EXCERPT PROVIDED:
---
Here’s a recipe with a simple stir-together meal from EatRight.org.
8 oz uncooked penne pasta
2 tablespoons extra-virgin olive oil
2 cloves garlic, minced
1 16oz package frozen broccoli florets, thawed
1 16 oz can of garbanzo beans, drained and rinsed
1 medium-sized red bell pepper, thinly sliced; slices halved
½ teaspoon salt
¼ cup freshly grated or shredded parmesan cheese
Freshly ground black pepper
- Cook pasta in boiling salted water according to package directions.
- Heat the oil in a large skillet over low heat
- Add the garlic and sauté for 5 minutes, allowing the flavors to fully release into the oil
- Add the broccoli, beans, pepper, 3 tablespoons water, and salt
- Cover and adjust heat to medium. Steam, stirring occasionally, 5 to 7 minutes, or until the broccoli is hot and pepper is crisp and tender
- Toss the pasta with the vegetables. Top with the parmesan cheese and fresh pepper
For a spicier flavor, add more garlic and/or pepper.
Substitute any vegetables you like, varying cooking time as needed.
Serving size: 1 cup
Calories: 265, Total fat: 6g, Saturated fat: 2g, Cholesterol: 2mg, Sodium: 215mg, Total Carbohydrates: 41g, Dietary fiber: 7g, Protein: 12g
Note: You can use 16oz (2 cups) of frozen peas instead of garbanzo beans, if you prefer. The amount of protein is similar.
---
[Records from a dataset]

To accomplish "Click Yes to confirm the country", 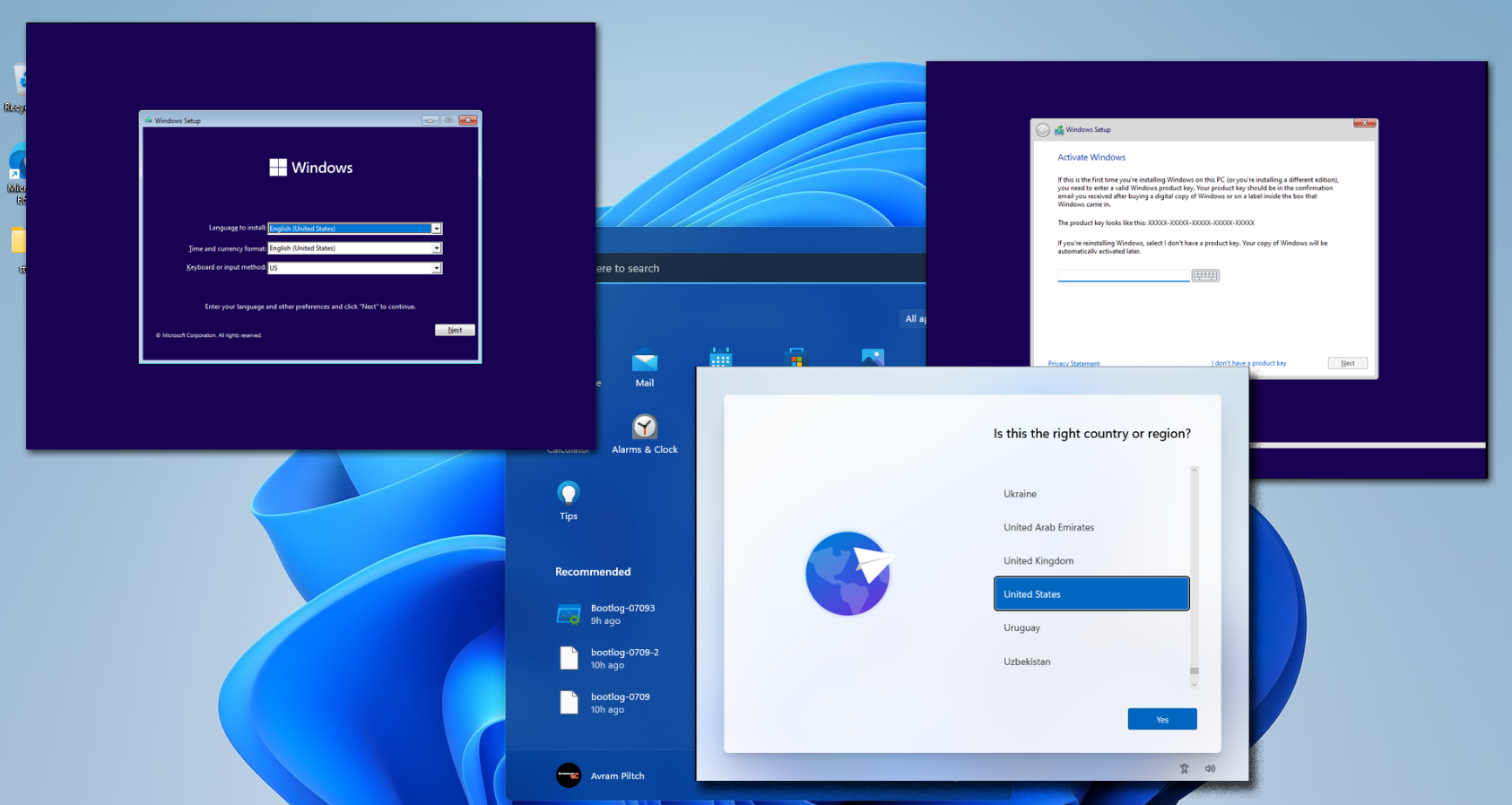I will pyautogui.click(x=1161, y=719).
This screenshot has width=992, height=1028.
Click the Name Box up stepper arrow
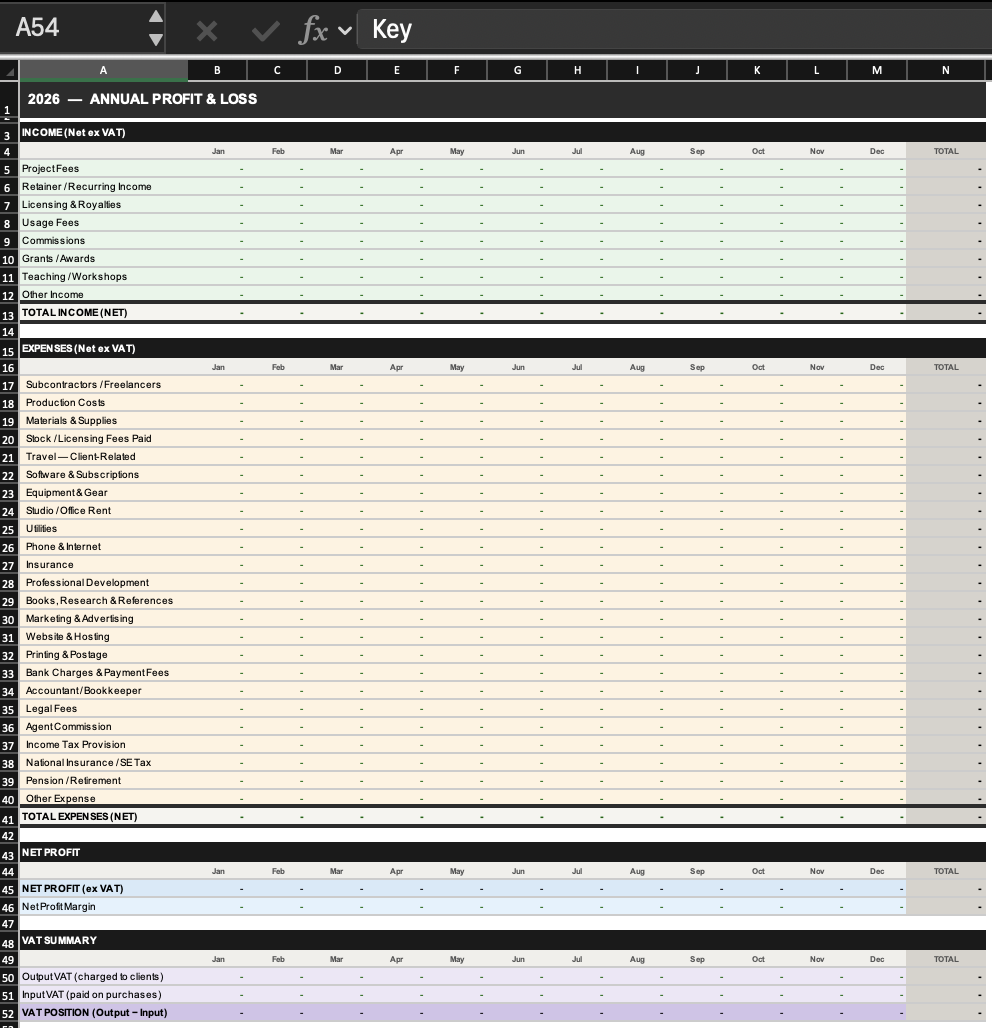[155, 18]
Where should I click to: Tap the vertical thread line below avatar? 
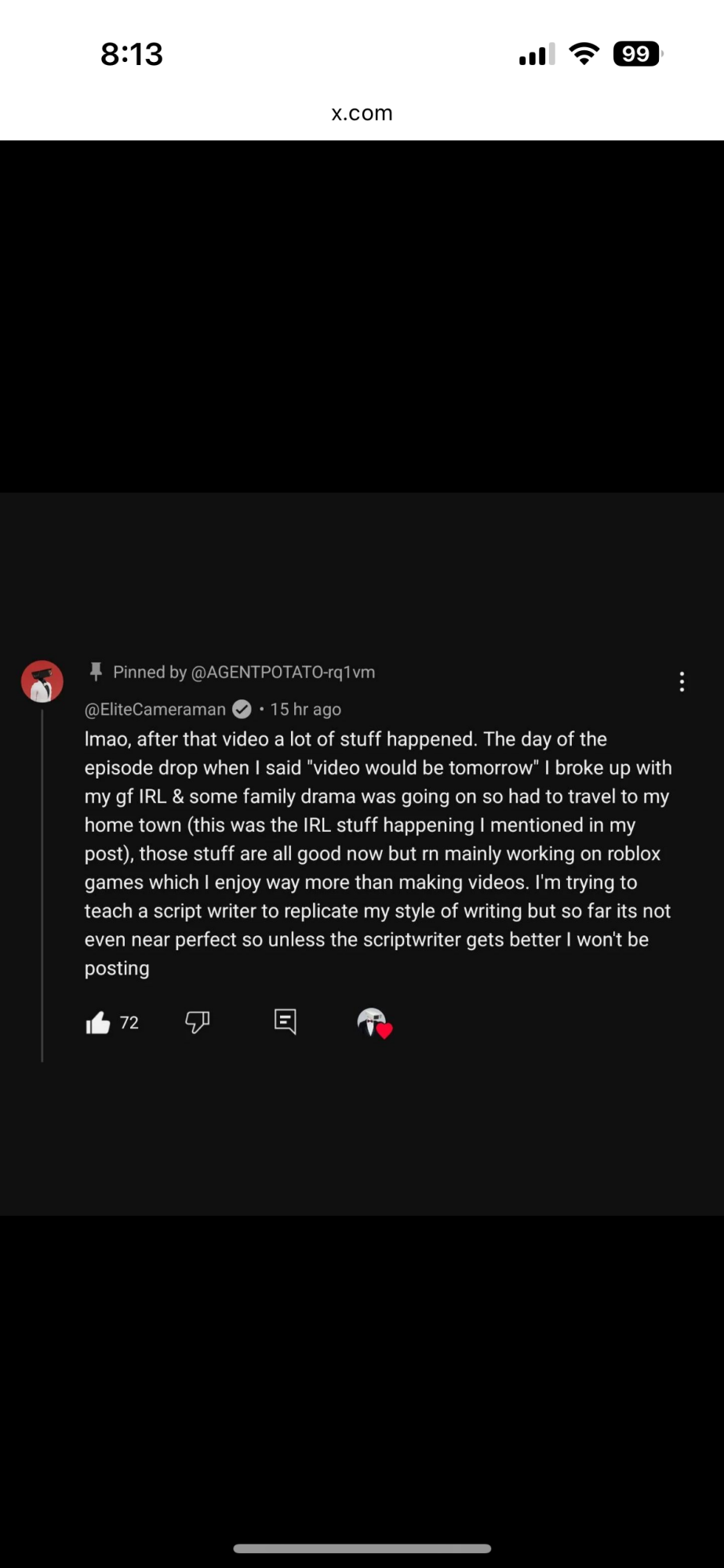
---
WORK TASK:
Do these statements agree with the pasta recipe? Answer yes or no for each, and quote the recipe's words that decide it.
(a) The garlic is sautéed in oil heated over low heat for 5 minutes.
(b) Frozen peas can be used in place of the parmesan cheese.
(c) One serving contains 12g of protein.
Work from the pasta recipe alone.

EXPECTED OUTPUT:
(a) Yes: "Heat the oil in a large skillet over low heat" and "Add the garlic and sauté for 5 minutes"
(b) No: "You can use 16oz (2 cups) of frozen peas instead of garbanzo beans"
(c) Yes: "Protein: 12g"